My best friend confronted me about my drinking. It embarrassed me, it made me want to slink away. She did it in love and caring. But I feel exposed. Which is good. I need to know that others know.
….I found and listened to the first 3 episodes of the Bubble Hour… back at their inception. So very very good. How alike the twisted thinking is of those caught up in the disease of addiction. I didn’t drink yesterday.
As I have become very very aware of how serious is my problem…I have revamped “the 100 day challenge” idea. For me it will be renamed the One Day Challenge.

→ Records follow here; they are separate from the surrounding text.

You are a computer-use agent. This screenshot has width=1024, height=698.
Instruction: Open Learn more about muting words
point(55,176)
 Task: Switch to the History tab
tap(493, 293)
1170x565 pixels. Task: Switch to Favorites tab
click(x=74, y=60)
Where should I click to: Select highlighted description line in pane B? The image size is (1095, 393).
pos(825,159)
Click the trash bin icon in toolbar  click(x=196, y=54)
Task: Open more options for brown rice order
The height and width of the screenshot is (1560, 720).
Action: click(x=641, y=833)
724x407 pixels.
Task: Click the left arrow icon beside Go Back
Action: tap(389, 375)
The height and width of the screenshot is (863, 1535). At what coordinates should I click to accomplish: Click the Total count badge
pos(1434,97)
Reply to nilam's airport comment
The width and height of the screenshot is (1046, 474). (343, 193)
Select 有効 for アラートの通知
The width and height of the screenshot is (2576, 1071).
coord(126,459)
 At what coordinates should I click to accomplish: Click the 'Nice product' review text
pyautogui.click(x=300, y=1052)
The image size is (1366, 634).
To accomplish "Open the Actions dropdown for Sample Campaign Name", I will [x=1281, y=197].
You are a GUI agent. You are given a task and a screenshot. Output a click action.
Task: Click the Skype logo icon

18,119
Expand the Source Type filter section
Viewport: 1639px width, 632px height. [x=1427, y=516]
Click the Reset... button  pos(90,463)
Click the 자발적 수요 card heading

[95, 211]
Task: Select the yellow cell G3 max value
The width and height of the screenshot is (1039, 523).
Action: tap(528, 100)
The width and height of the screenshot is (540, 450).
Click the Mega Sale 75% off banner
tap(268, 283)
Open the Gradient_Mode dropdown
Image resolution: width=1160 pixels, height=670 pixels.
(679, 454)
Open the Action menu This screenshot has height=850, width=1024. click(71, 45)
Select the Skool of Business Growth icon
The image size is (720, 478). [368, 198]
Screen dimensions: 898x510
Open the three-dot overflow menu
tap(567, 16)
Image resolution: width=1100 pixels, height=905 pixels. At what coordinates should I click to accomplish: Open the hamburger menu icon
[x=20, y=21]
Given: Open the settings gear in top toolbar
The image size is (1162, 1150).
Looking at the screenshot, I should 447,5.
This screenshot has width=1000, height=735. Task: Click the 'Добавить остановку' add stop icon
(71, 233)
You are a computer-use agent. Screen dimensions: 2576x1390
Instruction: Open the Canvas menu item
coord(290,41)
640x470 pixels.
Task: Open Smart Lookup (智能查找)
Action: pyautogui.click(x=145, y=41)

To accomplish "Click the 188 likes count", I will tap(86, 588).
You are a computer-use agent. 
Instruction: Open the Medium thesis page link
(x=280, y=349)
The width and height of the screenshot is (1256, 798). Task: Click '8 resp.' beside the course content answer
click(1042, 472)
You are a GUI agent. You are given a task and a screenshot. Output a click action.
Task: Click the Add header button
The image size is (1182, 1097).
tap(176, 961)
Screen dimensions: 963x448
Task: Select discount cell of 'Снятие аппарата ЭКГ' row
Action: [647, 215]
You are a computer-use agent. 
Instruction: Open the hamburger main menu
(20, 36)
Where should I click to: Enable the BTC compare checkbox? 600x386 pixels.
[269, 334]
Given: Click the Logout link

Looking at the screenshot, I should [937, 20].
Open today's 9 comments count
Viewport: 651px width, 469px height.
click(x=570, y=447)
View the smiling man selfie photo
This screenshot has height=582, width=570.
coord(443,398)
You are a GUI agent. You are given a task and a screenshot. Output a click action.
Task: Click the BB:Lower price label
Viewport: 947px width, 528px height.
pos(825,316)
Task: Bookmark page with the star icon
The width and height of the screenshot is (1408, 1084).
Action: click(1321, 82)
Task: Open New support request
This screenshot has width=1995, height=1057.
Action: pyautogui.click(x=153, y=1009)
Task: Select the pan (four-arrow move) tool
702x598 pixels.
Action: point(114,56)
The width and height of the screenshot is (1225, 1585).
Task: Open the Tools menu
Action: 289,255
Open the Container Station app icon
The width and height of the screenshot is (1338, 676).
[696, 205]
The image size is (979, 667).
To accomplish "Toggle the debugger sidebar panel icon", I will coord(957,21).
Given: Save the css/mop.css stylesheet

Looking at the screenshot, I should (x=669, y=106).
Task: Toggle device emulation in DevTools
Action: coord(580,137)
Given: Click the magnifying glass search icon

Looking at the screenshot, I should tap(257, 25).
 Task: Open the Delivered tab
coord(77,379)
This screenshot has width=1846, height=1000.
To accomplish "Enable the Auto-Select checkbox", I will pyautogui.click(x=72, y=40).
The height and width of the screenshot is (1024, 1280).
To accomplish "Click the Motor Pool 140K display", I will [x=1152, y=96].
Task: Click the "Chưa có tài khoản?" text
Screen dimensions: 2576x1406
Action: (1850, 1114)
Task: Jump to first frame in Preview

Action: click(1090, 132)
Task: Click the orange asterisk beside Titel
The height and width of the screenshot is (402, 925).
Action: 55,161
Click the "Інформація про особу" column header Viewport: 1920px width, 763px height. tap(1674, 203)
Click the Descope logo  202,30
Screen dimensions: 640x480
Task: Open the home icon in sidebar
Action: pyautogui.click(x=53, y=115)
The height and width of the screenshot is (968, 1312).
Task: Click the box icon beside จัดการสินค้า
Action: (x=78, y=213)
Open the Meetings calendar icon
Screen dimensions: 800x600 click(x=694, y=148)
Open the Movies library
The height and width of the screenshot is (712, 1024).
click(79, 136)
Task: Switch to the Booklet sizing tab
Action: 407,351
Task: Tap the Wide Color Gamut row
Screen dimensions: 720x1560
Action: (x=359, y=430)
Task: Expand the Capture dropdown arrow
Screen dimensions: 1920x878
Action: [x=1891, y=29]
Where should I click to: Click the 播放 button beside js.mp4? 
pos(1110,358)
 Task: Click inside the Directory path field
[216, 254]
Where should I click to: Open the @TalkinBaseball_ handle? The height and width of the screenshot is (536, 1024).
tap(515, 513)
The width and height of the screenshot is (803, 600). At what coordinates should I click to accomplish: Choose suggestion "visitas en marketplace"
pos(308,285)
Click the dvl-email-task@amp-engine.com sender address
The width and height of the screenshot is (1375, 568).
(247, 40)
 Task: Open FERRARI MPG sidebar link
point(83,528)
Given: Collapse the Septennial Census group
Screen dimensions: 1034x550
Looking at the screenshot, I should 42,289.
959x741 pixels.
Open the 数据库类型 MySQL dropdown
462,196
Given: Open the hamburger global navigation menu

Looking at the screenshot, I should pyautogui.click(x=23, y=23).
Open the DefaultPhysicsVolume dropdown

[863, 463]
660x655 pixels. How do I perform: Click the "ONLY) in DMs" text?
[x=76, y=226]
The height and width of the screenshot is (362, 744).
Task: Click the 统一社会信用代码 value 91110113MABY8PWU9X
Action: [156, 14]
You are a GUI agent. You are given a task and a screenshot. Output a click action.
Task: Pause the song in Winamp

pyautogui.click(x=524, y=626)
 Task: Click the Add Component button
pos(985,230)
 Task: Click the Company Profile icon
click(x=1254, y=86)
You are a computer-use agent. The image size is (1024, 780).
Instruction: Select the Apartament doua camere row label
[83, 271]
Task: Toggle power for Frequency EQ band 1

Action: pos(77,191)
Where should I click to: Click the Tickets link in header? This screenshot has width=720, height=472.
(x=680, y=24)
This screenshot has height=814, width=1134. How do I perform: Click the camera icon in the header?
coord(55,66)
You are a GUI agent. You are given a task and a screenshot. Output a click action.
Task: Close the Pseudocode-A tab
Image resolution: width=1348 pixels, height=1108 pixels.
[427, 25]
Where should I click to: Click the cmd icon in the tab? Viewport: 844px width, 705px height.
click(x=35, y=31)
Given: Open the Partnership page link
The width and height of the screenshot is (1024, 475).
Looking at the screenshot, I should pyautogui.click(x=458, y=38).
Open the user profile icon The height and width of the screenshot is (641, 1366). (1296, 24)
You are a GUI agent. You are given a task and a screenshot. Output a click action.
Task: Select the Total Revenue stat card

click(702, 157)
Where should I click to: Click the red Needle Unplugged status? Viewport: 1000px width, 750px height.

and commit to the 100 Day Challenge.
If I kid myself that I will be satisfied with 2 glasses of wine…I am self deceived. It will merely be a starting point for more…probably whiskey. Seeking that delightful buzz requires more because my capacity has grown. What I need for the buzz is a guaranteed hangover if not worse. So remember to myself…drinking is a hangover. Or a blackout. Or both. Is the buzz worth it? Sometimes I don’t even have a happy buzz. I just go straight to drunk.
I read several blogs tonight about alcohol. People writing who are in various stages of sobriety. Or as in my case, wanting to be. I’ve been struggling a lot and hating it. There is a Bible verse that says “why do I do what I don’t want to do…” I really haven’t grasped the addiction piece. I guess that’s why I struggle. I won’t give up.
and I will try try again. Others have done it. I will again.